Segment Start: STUDY MATERIAL

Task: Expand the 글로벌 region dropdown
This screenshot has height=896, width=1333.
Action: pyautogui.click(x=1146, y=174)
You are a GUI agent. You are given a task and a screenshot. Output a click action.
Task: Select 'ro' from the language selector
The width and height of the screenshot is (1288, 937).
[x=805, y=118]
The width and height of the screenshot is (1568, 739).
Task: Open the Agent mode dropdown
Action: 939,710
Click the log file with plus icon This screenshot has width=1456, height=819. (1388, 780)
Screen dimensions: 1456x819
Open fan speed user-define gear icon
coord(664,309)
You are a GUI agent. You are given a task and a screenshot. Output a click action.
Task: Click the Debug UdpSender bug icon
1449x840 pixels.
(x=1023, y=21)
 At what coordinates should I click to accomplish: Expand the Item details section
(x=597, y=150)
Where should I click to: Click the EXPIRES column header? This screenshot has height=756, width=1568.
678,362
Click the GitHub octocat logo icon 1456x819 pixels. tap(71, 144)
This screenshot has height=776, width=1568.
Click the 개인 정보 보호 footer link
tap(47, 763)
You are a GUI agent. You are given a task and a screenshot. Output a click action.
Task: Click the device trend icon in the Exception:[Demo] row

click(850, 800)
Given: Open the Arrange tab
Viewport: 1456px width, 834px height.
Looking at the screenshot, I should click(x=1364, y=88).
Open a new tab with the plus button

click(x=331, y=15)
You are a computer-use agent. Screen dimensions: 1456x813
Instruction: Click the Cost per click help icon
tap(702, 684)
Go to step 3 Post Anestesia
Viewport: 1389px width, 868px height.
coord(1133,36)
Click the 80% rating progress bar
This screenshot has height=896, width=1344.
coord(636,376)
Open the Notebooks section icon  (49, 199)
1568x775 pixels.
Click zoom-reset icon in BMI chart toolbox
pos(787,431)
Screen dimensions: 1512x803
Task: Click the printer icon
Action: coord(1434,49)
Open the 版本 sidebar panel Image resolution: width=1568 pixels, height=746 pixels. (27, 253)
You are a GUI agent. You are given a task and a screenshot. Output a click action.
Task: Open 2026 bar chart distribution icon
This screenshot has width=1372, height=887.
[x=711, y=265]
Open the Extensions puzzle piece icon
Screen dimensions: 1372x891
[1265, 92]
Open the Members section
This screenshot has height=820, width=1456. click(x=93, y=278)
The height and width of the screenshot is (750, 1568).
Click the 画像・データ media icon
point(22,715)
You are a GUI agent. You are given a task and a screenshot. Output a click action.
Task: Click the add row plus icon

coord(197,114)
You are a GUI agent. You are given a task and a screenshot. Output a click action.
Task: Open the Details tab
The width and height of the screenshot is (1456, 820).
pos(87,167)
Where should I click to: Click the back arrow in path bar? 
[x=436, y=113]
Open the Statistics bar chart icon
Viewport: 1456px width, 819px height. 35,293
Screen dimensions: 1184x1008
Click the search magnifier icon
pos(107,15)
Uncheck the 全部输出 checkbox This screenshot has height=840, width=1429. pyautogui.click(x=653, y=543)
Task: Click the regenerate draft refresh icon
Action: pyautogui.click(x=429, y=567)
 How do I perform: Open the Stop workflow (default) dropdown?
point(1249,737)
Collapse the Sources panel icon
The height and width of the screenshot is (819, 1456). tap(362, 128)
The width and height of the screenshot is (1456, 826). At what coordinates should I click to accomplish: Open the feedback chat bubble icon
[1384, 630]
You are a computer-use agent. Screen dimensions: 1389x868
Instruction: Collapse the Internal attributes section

Segment End: STUDY MATERIAL

▸ **WHAT THIS TASK INVOLVES**
From the records above, print only the lines between the one holding "Instruction: Click the" and the one holding "1568x775 pixels.", inclusive, exactly as they stand.

▸ **RESPONSE TO THE EXERCISE**
Instruction: Click the Cost per click help icon
tap(702, 684)
Go to step 3 Post Anestesia
Viewport: 1389px width, 868px height.
coord(1133,36)
Click the 80% rating progress bar
This screenshot has height=896, width=1344.
coord(636,376)
Open the Notebooks section icon  (49, 199)
1568x775 pixels.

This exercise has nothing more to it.